BMS 599626 dihydrochloride

BMS 599626 dihydrochloride是EGFR和ErbB2的强效选择性抑制剂,IC50值分别为22和32 nM[1].

表皮生长因子受体(EGFR)是表皮生长因子的细胞表面受体,在肿瘤侵袭和癌细胞增殖中起重要作用.受体酪氨酸蛋白激酶erbB-2(ErbB2)是人表皮生长因子受体,在乳腺癌中发挥关键作用.

BMS 599626 dihydrochloride是EGFR和ErbB2的有效选择性抑制剂.BMS-599626抑制HER4,IC50值为190 nM.在SAL2\N87和GEO肿瘤细胞中,BMS-599626以剂量依赖的方式抑制HER1和HER2的磷酸化和细胞增殖.在AU565乳腺癌细胞中,1 μM的BMS-599626抑制HER1/HER2异二聚体的形成[1].在形成HER1/HER2异二聚体的肿瘤细胞中,BMS-599626抑制异二聚体化[2].

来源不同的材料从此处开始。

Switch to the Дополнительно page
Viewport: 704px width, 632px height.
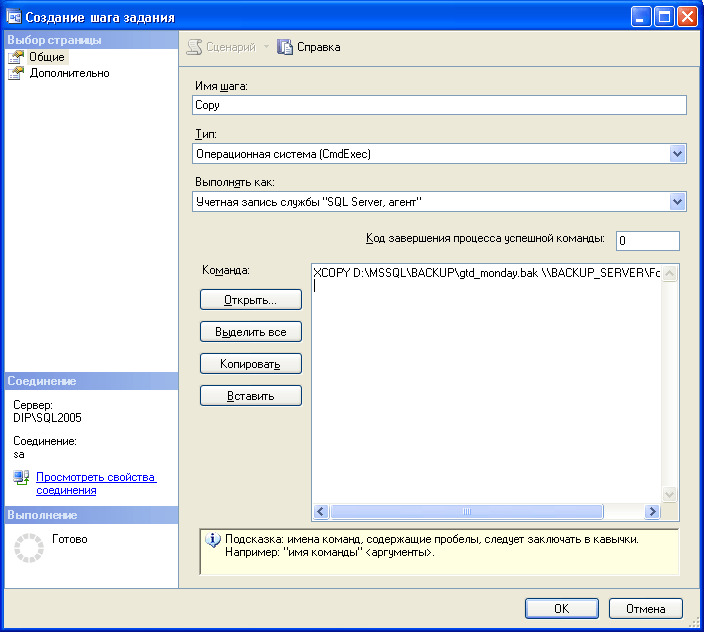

在L2987人肺肿瘤异种移植模型中,60 mg/kg的BMS-599626以剂量依赖的方式抑制并延迟肿瘤生长[1].

参考文献：
[1].  Gavai AV, Fink BE, Fairfax DJ, et al. Discovery and preclinical evaluation of [4-[[1-(3-fluorophenyl)methyl]-1H-indazol-5-ylamino]-5-methylpyrrolo[2,1-f][1,2,4]triazin-6-yl]carbamic acid, (3S)-3-morpholinylmethyl ester (BMS-599626), a selective and orally efficacious inhibitor of human epidermal growth factor receptor 1 and 2 kinases. J Med Chem, 2009, 52(21): 6527-6530.
[2].  Wong TW, Lee FY, Yu C, et al. Preclinical antitumor activity of BMS-599626, a pan-HER kinase inhibitor that inhibits HER1/HER2 homodimer and heterodimer signaling. Clin Cancer Res, 2006, 12(20 Pt 1): 6186-6193.